Sites are now expected duplicate effort by manually defining schemas for the same actions — like re-describing a button's purpose in JSON when it's already semantically marked up?
For example, web accessibility has potential as a starting point for making actions automatable, with the advantage that the automatable things are visible to humans, so are less likely to drift / break over time.
Any work happening in that space?
I think that the github repo's README may be more useful: https://github.com/webmachinelearning/webmcp?tab=readme-ov-f...
Also, the prior implementations may be useful to look at: https://github.com/MiguelsPizza/WebMCP and https://github.com/jasonjmcghee/WebMCP
But no MCP server today has tools that appear on page load, change with every SPA route, and die when you close the tab. Client support for this would have to be tightly coupled to whatever is controlling the browser.
What they really built is a browser-native tool API borrowing MCP's shape.

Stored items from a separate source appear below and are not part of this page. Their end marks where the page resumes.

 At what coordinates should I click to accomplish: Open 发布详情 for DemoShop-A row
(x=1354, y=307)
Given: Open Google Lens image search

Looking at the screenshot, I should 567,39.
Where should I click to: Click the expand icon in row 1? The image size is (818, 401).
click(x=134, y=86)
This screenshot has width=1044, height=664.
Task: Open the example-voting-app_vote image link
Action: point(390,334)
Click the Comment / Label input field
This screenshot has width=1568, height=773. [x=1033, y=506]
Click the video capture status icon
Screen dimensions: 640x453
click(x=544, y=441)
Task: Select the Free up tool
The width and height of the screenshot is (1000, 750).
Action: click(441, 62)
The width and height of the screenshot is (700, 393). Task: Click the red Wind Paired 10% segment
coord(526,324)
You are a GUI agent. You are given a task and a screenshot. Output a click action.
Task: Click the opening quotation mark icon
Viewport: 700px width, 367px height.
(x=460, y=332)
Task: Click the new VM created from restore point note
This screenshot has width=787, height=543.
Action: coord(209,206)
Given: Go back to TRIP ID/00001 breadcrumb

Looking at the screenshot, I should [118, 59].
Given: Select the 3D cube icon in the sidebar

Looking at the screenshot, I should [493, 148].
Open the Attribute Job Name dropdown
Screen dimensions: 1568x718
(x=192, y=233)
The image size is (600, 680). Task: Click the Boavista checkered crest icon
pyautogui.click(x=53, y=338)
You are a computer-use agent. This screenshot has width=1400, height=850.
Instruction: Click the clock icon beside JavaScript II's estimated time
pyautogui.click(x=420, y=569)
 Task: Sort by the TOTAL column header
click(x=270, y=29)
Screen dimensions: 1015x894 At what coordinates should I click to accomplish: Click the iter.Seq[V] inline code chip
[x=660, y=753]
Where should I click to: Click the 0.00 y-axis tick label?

If calling it "MCP" is what gets web developers to start exposing structured tools for agents, I'll take it.
Then came mobile phones with their small screens and touch control which forced the web to adapt: responsive design.
Now it’s the turn of agents that need to see and interact with websites.
Sure you could keep on feeding them html/js and have them write logic to interact with the page, just like you can open a website in desktop mode and still navigate it: but it’s clunky.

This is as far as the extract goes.